图2：利用MICR感知两种不同的miRNA控制荧光蛋白表达

　　MICR平台有望广泛应用于动植物及病毒相关系统的研究，并且MICR平台具有兼容性，可以和其他控制CRISPR的技术，如小分子和光遗传学相关技术联合使用，为合成生物学、基于基因编辑体系的基因治疗提供新的技术手段和思路。值得一提的是，相关发明目前已申请ZL两项。

　　据悉，北京大学分子医学研究所汪阳明博士为该研究的通讯作者，2013级博士生王茜雯和胡鲁峰为该论文共同第一作者，郝菁、廖乐祺、邱雅姿和石铭参与工作。

　　参考文献

　　1，Hutvagner, G. & Zamore, P.D. A microRNA in a multiple-turnover RNAi enzyme complex. Science 297, 2056-2060 (2002).

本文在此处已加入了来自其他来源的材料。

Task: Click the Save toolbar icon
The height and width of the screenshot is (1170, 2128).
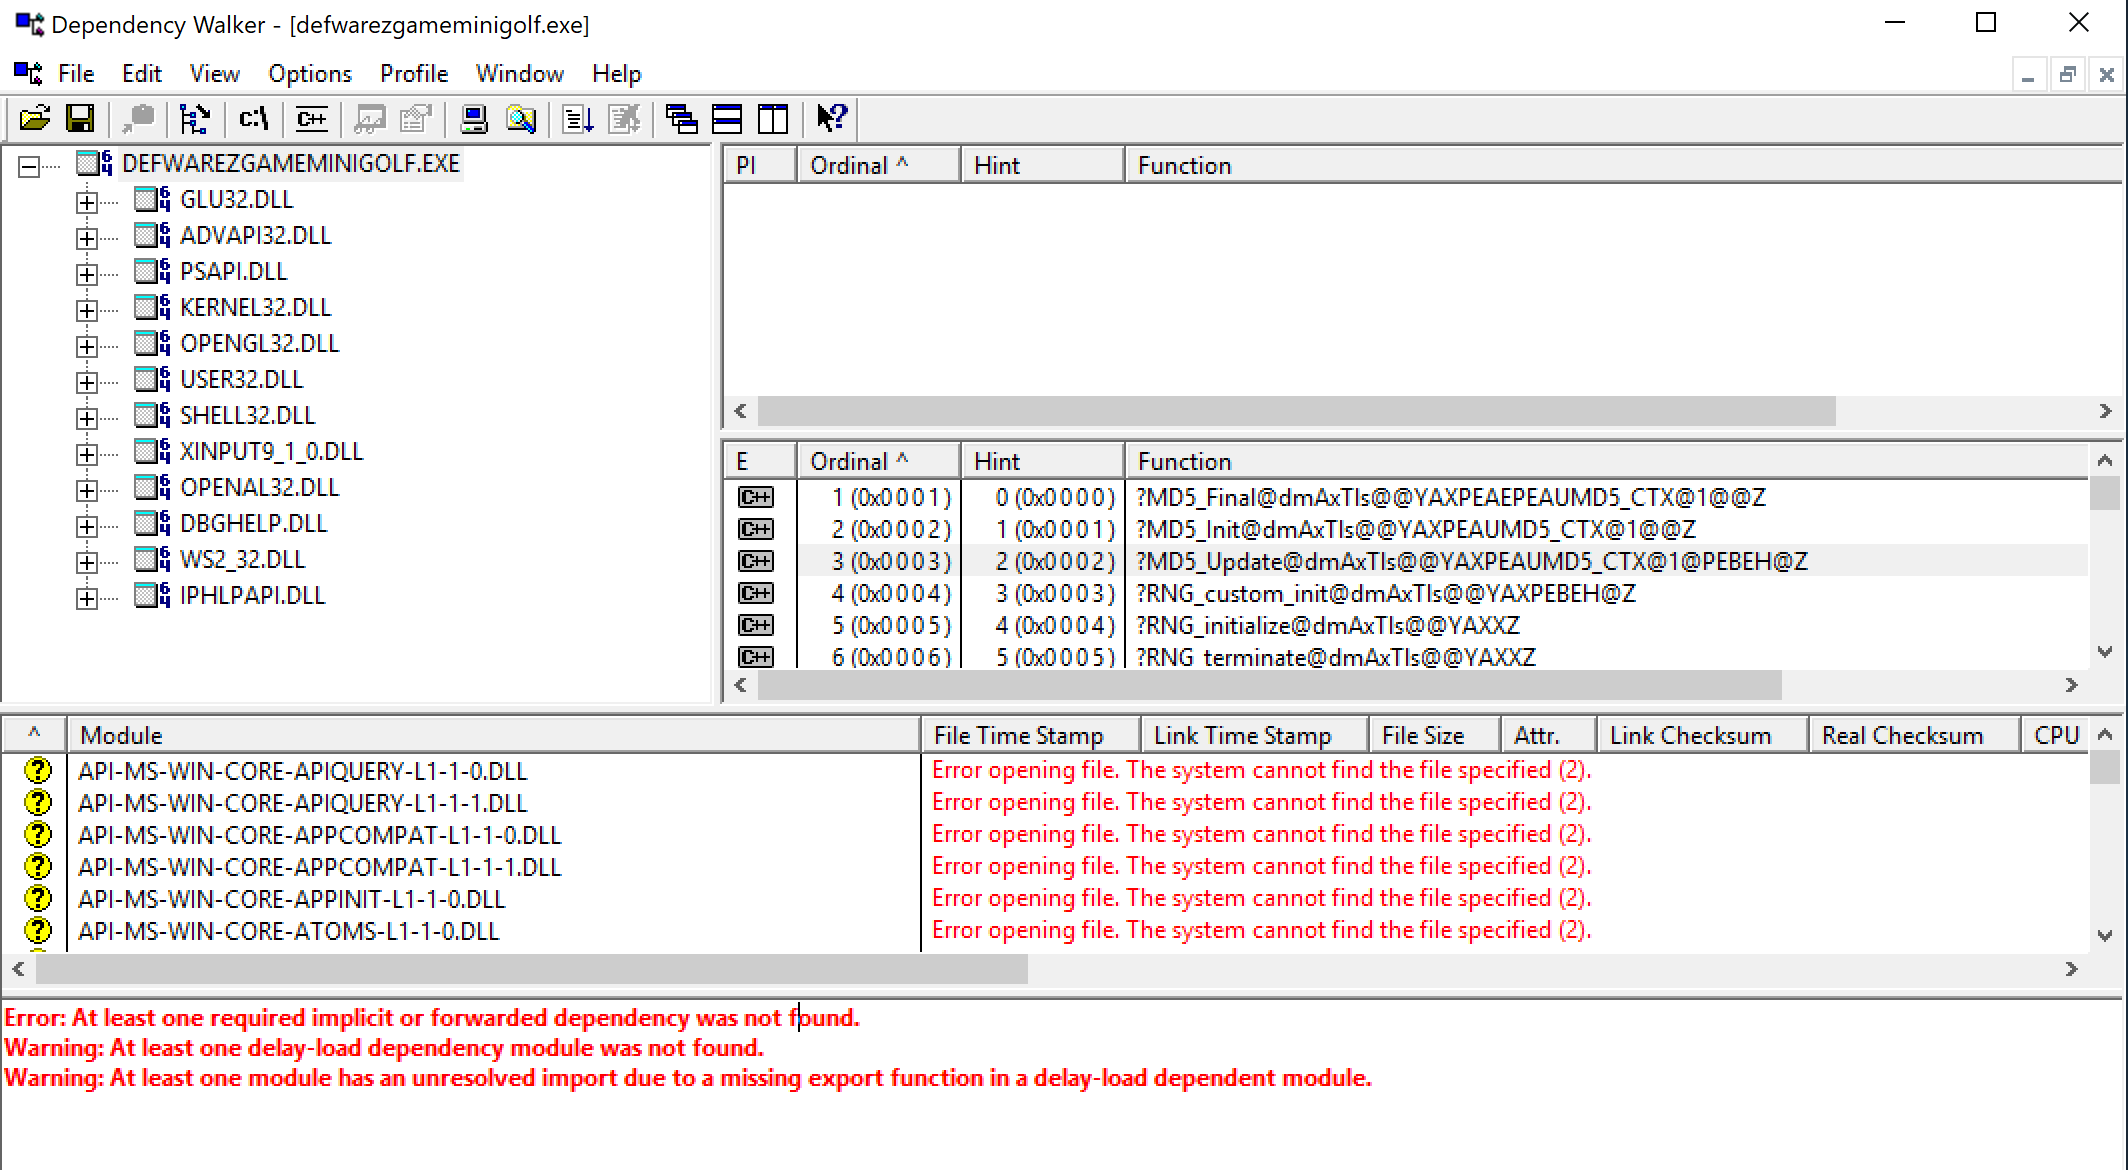Action: pos(82,120)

　　2，Zeng, Y., Yi, R. & Cullen, B.R. MicroRNAs and small interfering RNAs can inhibit mRNA expression by similar mechanisms. Proceedings of the National Academy of Sciences of the United States of America 100, 9779-9784 (2003).

　　3，Landgraf, P. et al. A mammalian microRNA expression atlas based on small RNA library sequencing. Cell 129, 1401-1414 (2007).

　　4，Jinek, M. et al. A programmable dual-RNA-guided DNA endonuclease in adaptive bacterial immunity. Science 337, 816-821 (2012).